[Activity]
Write the records out once more, exactly as they appear below.

(Beginning of Extracted entries)

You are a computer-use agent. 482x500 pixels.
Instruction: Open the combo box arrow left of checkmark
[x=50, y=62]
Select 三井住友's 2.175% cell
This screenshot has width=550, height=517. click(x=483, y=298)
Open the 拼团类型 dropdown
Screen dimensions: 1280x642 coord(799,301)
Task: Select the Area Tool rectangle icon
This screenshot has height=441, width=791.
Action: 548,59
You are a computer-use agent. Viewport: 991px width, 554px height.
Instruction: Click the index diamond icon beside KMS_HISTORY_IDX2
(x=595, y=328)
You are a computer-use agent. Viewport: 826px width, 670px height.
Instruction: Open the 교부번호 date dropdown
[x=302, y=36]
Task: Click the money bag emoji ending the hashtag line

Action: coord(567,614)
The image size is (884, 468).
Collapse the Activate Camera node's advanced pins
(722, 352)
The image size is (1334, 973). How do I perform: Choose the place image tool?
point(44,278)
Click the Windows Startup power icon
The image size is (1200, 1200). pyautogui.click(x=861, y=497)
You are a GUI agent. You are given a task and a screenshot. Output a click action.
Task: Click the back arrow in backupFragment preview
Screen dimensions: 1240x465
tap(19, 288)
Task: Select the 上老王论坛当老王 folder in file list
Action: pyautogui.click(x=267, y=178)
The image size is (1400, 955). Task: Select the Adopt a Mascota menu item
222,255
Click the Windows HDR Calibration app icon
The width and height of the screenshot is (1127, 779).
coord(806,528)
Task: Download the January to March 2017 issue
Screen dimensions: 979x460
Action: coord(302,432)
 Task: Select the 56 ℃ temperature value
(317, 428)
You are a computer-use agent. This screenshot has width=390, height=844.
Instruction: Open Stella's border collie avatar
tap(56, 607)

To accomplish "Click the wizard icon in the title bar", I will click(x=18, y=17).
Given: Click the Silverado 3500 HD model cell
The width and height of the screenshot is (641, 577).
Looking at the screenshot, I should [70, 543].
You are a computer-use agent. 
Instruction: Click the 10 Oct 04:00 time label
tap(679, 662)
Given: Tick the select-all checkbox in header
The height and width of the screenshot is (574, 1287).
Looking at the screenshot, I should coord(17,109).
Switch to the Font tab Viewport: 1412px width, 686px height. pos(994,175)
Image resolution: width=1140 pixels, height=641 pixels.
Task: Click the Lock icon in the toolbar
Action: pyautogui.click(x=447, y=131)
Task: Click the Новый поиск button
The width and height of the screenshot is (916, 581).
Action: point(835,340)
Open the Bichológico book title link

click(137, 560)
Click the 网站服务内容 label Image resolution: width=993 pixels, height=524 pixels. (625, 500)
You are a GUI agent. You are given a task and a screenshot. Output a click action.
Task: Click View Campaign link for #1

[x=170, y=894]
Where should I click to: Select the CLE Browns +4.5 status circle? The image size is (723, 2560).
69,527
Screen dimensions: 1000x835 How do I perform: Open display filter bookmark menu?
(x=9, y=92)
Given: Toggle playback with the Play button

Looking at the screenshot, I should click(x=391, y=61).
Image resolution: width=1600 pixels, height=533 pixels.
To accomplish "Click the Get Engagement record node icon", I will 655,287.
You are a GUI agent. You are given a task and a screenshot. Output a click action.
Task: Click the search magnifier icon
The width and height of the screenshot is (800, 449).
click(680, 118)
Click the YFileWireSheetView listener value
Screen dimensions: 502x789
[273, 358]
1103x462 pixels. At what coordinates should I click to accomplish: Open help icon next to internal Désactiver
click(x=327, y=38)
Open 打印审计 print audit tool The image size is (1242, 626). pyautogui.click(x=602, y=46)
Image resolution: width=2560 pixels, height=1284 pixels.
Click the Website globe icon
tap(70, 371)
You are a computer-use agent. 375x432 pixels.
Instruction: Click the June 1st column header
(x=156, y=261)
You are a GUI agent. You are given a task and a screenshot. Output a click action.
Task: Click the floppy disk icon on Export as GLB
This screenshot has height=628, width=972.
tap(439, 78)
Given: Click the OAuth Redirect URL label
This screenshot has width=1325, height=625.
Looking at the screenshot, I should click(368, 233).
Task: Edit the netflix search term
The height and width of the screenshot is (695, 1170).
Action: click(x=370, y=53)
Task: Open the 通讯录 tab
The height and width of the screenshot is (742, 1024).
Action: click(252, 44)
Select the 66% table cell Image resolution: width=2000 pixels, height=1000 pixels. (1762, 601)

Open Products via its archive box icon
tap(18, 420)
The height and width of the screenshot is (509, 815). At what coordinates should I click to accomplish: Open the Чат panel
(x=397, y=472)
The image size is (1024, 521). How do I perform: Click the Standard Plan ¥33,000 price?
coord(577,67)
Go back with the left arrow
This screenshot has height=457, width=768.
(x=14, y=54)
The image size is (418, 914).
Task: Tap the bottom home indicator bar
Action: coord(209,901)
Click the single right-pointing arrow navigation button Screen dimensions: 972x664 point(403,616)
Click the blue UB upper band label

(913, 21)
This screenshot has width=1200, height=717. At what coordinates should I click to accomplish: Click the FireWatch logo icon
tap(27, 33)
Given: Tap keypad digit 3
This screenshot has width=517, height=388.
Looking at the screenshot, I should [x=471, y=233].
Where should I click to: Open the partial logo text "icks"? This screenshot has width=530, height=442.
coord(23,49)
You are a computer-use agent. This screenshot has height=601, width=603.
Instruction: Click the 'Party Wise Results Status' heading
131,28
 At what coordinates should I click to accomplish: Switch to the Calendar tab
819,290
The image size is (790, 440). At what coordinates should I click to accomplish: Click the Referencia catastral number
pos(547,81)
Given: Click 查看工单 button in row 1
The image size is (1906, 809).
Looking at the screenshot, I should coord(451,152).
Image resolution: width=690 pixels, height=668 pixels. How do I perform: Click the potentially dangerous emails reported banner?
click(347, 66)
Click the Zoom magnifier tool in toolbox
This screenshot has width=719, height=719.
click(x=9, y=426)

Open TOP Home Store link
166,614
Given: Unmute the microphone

(End of Extracted entries)

[Answer to the exercise]
You are a computer-use agent. 482x500 pixels.
Instruction: Open the combo box arrow left of checkmark
[x=50, y=62]
Select 三井住友's 2.175% cell
This screenshot has width=550, height=517. click(x=483, y=298)
Open the 拼团类型 dropdown
Screen dimensions: 1280x642 coord(799,301)
Task: Select the Area Tool rectangle icon
This screenshot has height=441, width=791.
Action: 548,59
You are a computer-use agent. Viewport: 991px width, 554px height.
Instruction: Click the index diamond icon beside KMS_HISTORY_IDX2
(x=595, y=328)
You are a computer-use agent. Viewport: 826px width, 670px height.
Instruction: Open the 교부번호 date dropdown
[x=302, y=36]
Task: Click the money bag emoji ending the hashtag line

Action: coord(567,614)
The image size is (884, 468).
Collapse the Activate Camera node's advanced pins
(722, 352)
The image size is (1334, 973). How do I perform: Choose the place image tool?
point(44,278)
Click the Windows Startup power icon
The image size is (1200, 1200). pyautogui.click(x=861, y=497)
You are a GUI agent. You are given a task and a screenshot. Output a click action.
Task: Click the back arrow in backupFragment preview
Screen dimensions: 1240x465
tap(19, 288)
Task: Select the 上老王论坛当老王 folder in file list
Action: pyautogui.click(x=267, y=178)
The image size is (1400, 955). Task: Select the Adopt a Mascota menu item
222,255
Click the Windows HDR Calibration app icon
The width and height of the screenshot is (1127, 779).
coord(806,528)
Task: Download the January to March 2017 issue
Screen dimensions: 979x460
Action: coord(302,432)
 Task: Select the 56 ℃ temperature value
(317, 428)
You are a computer-use agent. This screenshot has width=390, height=844.
Instruction: Open Stella's border collie avatar
tap(56, 607)

To accomplish "Click the wizard icon in the title bar", I will click(x=18, y=17).
Given: Click the Silverado 3500 HD model cell
The width and height of the screenshot is (641, 577).
Looking at the screenshot, I should [70, 543].
You are a computer-use agent. 
Instruction: Click the 10 Oct 04:00 time label
tap(679, 662)
Given: Tick the select-all checkbox in header
The height and width of the screenshot is (574, 1287).
Looking at the screenshot, I should coord(17,109).
Switch to the Font tab Viewport: 1412px width, 686px height. pos(994,175)
Image resolution: width=1140 pixels, height=641 pixels.
Task: Click the Lock icon in the toolbar
Action: pyautogui.click(x=447, y=131)
Task: Click the Новый поиск button
The width and height of the screenshot is (916, 581).
Action: point(835,340)
Open the Bichológico book title link

click(137, 560)
Click the 网站服务内容 label Image resolution: width=993 pixels, height=524 pixels. (625, 500)
You are a GUI agent. You are given a task and a screenshot. Output a click action.
Task: Click View Campaign link for #1

[x=170, y=894]
Where should I click to: Select the CLE Browns +4.5 status circle? The image size is (723, 2560).
69,527
Screen dimensions: 1000x835 How do I perform: Open display filter bookmark menu?
(x=9, y=92)
Given: Toggle playback with the Play button

Looking at the screenshot, I should click(x=391, y=61).
Image resolution: width=1600 pixels, height=533 pixels.
To accomplish "Click the Get Engagement record node icon", I will 655,287.
You are a GUI agent. You are given a task and a screenshot. Output a click action.
Task: Click the search magnifier icon
The width and height of the screenshot is (800, 449).
click(680, 118)
Click the YFileWireSheetView listener value
Screen dimensions: 502x789
[273, 358]
1103x462 pixels. At what coordinates should I click to accomplish: Open help icon next to internal Désactiver
click(x=327, y=38)
Open 打印审计 print audit tool The image size is (1242, 626). pyautogui.click(x=602, y=46)
Image resolution: width=2560 pixels, height=1284 pixels.
Click the Website globe icon
tap(70, 371)
You are a computer-use agent. 375x432 pixels.
Instruction: Click the June 1st column header
(x=156, y=261)
You are a GUI agent. You are given a task and a screenshot. Output a click action.
Task: Click the floppy disk icon on Export as GLB
This screenshot has height=628, width=972.
tap(439, 78)
Given: Click the OAuth Redirect URL label
This screenshot has width=1325, height=625.
Looking at the screenshot, I should click(368, 233).
Task: Edit the netflix search term
The height and width of the screenshot is (695, 1170).
Action: click(x=370, y=53)
Task: Open the 通讯录 tab
The height and width of the screenshot is (742, 1024).
Action: click(252, 44)
Select the 66% table cell Image resolution: width=2000 pixels, height=1000 pixels. (1762, 601)

Open Products via its archive box icon
tap(18, 420)
The height and width of the screenshot is (509, 815). At what coordinates should I click to accomplish: Open the Чат panel
(x=397, y=472)
The image size is (1024, 521). How do I perform: Click the Standard Plan ¥33,000 price?
coord(577,67)
Go back with the left arrow
This screenshot has height=457, width=768.
(x=14, y=54)
The image size is (418, 914).
Task: Tap the bottom home indicator bar
Action: coord(209,901)
Click the single right-pointing arrow navigation button Screen dimensions: 972x664 point(403,616)
Click the blue UB upper band label

(913, 21)
This screenshot has width=1200, height=717. At what coordinates should I click to accomplish: Click the FireWatch logo icon
tap(27, 33)
Given: Tap keypad digit 3
This screenshot has width=517, height=388.
Looking at the screenshot, I should [x=471, y=233].
Where should I click to: Open the partial logo text "icks"? This screenshot has width=530, height=442.
coord(23,49)
You are a computer-use agent. This screenshot has height=601, width=603.
Instruction: Click the 'Party Wise Results Status' heading
131,28
 At what coordinates should I click to accomplish: Switch to the Calendar tab
819,290
The image size is (790, 440). At what coordinates should I click to accomplish: Click the Referencia catastral number
pos(547,81)
Given: Click 查看工单 button in row 1
The image size is (1906, 809).
Looking at the screenshot, I should coord(451,152).
Image resolution: width=690 pixels, height=668 pixels. How do I perform: Click the potentially dangerous emails reported banner?
click(347, 66)
Click the Zoom magnifier tool in toolbox
This screenshot has width=719, height=719.
click(x=9, y=426)

Open TOP Home Store link
166,614
Given: Unmute the microphone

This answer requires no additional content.